Quando si accinge a girare questo film, Robert Bresson è reduce da un altro adattamento dostoevskiano, Così bella, così dolce e, come ebbe a dichiarare il regista, le ragioni che lo spingono verso un nuovo adattamento letterario sono anche, se non soprattutto, materiali o, come si direbbe in maniera più brutale, “alimentari”. Scegliere qualcosa di già “pronto” si presenta come l’opzione più semplice e immediata per contenere costi e tempi. A chi gli chiedeva il motivo dell’insistenza su Dostoevskij, Bresson rispose: “Semplicemente perché è il più grande”. In effetti, l’anima tormentata e solitaria dell’incommensurabile scrittore russo, il suo tormento religioso e filosofico, la sua solitudine morale, sembrano aderire perfettamente alla storia e al pensiero dell’autore di Diario di un curato di campagna o Pickpocket (il cui protagonista ha non pochi punti di contatto con il Raskol’nikov di Delitto e castigo). Inoltre, diversamente dai suoi tumultuosi romanzi, abitati da personaggi violenti e da passioni viscerali, capaci di indagare gli abissi umani più insondabili, Le notti bianche è un’opera percorsa da un ritmo sommesso, da toni pacati e da atmosfere quasi crepuscolari, decisamente adatte allo spirito e allo stile di Bresson.

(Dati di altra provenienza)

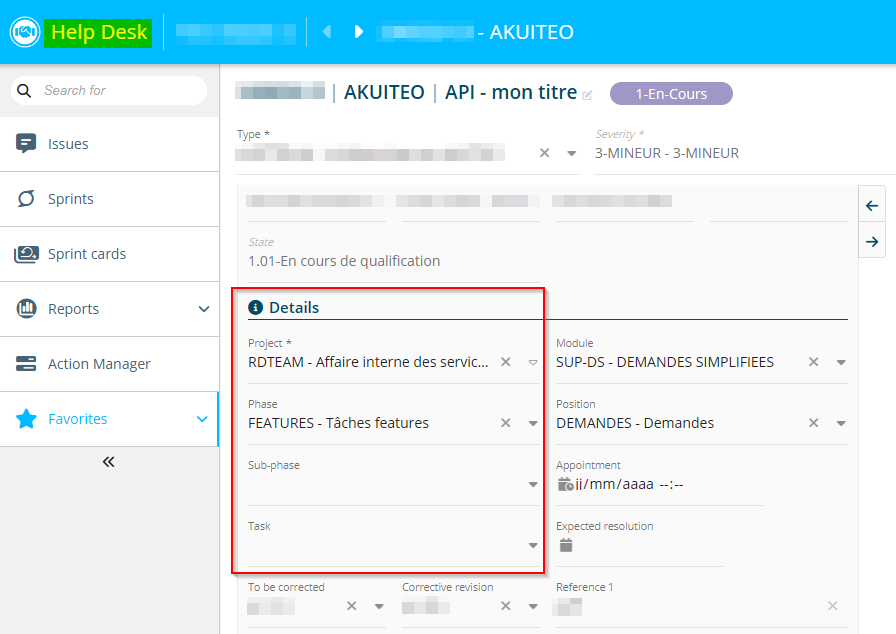Clear the Module field value
896x634 pixels.
(x=813, y=362)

Dal punto di vista narrativo, Bresson compie alcune infrazioni sul testo di partenza, delle quali almeno due decisamente rilevanti. La prima è la sostituzione del personaggio della nonna con la madre, in modo da mettere maggiormente sotto pressione il personaggio di Nasten’ka (qui Marthe) e da stabilire tra le due donne un legame che ricorda il precedente Perfidia. La seconda variazione riguarda l’occupazione del protagonista maschile, che nel film diventa un’artista, nella fattispecie un pittore. Si tratta di un elemento significativo perché stabilisce una sorta di prosecuzione tra il sogno, affidato alla voce registrata (sorta di aggiornamento del diario che accompagnava i personaggi dei già citati Diario di un curato di campagna e Pickpocket) e il suo tentativo di fissarlo attraverso la rappresentazione sulle tele, che Jacques riempie di volti femminili, con un massiccio utilizzo di colori caldi. Si respira un’aria quasi da nouvelle vague nello smarrimento di Jacques, nel suo anelito sentimentale, in uno struggimento che rimanda ad alcuni capitoli di Vivre sa vie di Jean-Luc Godard e del sublime Baci rubati di François Truffaut.
Quattro notti di un sognatore, a torto considerato da qualcuno esito “minore” nell’itinerario bressoniano, è invece un’opera impregnata di romanticismo e di sottile e quasi quieta disperazione, dove l’amore si presenta come punto di arrivo e realizzazione per chi riesce a coglierlo, e cocente sconfitta per chi ne resta privo. Melodramma trattenuto, raffreddato, impregnato di tristezza e di mestizia, di dolente eppure pacata rassegnazione, il film mette in scena la sproporzione tra esistenza e possibilità. “Credo soltanto nell’amore. L’amore ci aiuta a comprendere” ebbe a dichiarare durante un’intervista Bresson, capace di narrare il sentimento più famoso e diffuso tra gli uomini servendosi del dettaglio sulla maniglia di una porta, di un uscio chiuso, di un ascensore bloccato, dove il punto più alto del pathos proviene da una voce registrata che ripete ossessivamente un nome. Struggente radiografia del desiderio, come buona parte del cinema di questo straordinario cineasta anche Quattro notti di un sognatore richiede spettatori attivi, capaci di trarre dal poco che viene mostrato il molto che vi è racchiuso.